Reproduce the data below word for word, keeping every line unchanged and in its original order.

**SUPPLIED MATERIAL**

******

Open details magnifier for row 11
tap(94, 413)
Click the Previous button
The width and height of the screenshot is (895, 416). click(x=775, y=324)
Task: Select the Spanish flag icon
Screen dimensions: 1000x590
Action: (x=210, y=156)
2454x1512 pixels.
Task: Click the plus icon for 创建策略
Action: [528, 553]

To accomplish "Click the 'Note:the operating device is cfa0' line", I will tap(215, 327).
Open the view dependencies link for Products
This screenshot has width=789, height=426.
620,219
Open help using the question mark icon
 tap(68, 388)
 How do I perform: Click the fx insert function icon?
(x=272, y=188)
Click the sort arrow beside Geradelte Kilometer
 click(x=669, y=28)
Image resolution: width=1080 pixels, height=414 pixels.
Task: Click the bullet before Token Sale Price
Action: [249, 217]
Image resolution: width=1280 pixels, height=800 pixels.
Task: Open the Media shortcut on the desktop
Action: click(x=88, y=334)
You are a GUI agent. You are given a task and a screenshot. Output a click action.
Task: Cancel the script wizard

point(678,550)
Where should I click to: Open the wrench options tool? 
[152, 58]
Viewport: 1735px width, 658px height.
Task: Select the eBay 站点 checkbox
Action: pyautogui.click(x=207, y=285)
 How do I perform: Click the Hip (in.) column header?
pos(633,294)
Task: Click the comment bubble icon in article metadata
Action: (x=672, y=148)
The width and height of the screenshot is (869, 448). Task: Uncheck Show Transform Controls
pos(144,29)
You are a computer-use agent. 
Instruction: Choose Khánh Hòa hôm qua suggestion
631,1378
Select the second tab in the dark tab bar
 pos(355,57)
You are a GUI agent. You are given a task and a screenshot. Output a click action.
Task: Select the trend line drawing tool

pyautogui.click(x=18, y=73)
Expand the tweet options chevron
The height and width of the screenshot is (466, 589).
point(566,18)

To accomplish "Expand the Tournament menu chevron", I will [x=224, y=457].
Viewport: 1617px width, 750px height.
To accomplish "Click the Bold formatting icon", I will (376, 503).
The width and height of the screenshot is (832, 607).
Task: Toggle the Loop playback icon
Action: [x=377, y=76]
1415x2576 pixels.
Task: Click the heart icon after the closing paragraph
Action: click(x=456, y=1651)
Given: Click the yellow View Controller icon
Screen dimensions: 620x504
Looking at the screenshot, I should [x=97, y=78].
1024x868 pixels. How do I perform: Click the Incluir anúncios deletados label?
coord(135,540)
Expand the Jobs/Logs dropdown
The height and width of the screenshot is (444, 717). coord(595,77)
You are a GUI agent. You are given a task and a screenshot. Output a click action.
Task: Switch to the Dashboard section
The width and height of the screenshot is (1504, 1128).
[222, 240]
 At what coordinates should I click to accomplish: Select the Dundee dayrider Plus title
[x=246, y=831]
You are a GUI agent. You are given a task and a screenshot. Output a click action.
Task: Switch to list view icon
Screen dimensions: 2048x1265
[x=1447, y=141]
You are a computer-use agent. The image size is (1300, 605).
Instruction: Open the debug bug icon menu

******

**WRITTEN ANSWER**
Open details magnifier for row 11
tap(94, 413)
Click the Previous button
The width and height of the screenshot is (895, 416). click(x=775, y=324)
Task: Select the Spanish flag icon
Screen dimensions: 1000x590
Action: (x=210, y=156)
2454x1512 pixels.
Task: Click the plus icon for 创建策略
Action: [528, 553]

To accomplish "Click the 'Note:the operating device is cfa0' line", I will tap(215, 327).
Open the view dependencies link for Products
This screenshot has width=789, height=426.
620,219
Open help using the question mark icon
 tap(68, 388)
 How do I perform: Click the fx insert function icon?
(x=272, y=188)
Click the sort arrow beside Geradelte Kilometer
 click(x=669, y=28)
Image resolution: width=1080 pixels, height=414 pixels.
Task: Click the bullet before Token Sale Price
Action: [249, 217]
Image resolution: width=1280 pixels, height=800 pixels.
Task: Open the Media shortcut on the desktop
Action: click(x=88, y=334)
You are a GUI agent. You are given a task and a screenshot. Output a click action.
Task: Cancel the script wizard

point(678,550)
Where should I click to: Open the wrench options tool? 
[152, 58]
Viewport: 1735px width, 658px height.
Task: Select the eBay 站点 checkbox
Action: pyautogui.click(x=207, y=285)
 How do I perform: Click the Hip (in.) column header?
pos(633,294)
Task: Click the comment bubble icon in article metadata
Action: (x=672, y=148)
The width and height of the screenshot is (869, 448). Task: Uncheck Show Transform Controls
pos(144,29)
You are a computer-use agent. 
Instruction: Choose Khánh Hòa hôm qua suggestion
631,1378
Select the second tab in the dark tab bar
 pos(355,57)
You are a GUI agent. You are given a task and a screenshot. Output a click action.
Task: Select the trend line drawing tool

pyautogui.click(x=18, y=73)
Expand the tweet options chevron
The height and width of the screenshot is (466, 589).
point(566,18)

To accomplish "Expand the Tournament menu chevron", I will [x=224, y=457].
Viewport: 1617px width, 750px height.
To accomplish "Click the Bold formatting icon", I will (376, 503).
The width and height of the screenshot is (832, 607).
Task: Toggle the Loop playback icon
Action: [x=377, y=76]
1415x2576 pixels.
Task: Click the heart icon after the closing paragraph
Action: click(x=456, y=1651)
Given: Click the yellow View Controller icon
Screen dimensions: 620x504
Looking at the screenshot, I should [x=97, y=78].
1024x868 pixels. How do I perform: Click the Incluir anúncios deletados label?
coord(135,540)
Expand the Jobs/Logs dropdown
The height and width of the screenshot is (444, 717). coord(595,77)
You are a GUI agent. You are given a task and a screenshot. Output a click action.
Task: Switch to the Dashboard section
The width and height of the screenshot is (1504, 1128).
[222, 240]
 At what coordinates should I click to accomplish: Select the Dundee dayrider Plus title
[x=246, y=831]
You are a GUI agent. You are given a task and a screenshot. Output a click action.
Task: Switch to list view icon
Screen dimensions: 2048x1265
[x=1447, y=141]
You are a computer-use agent. The image size is (1300, 605).
Instruction: Open the debug bug icon menu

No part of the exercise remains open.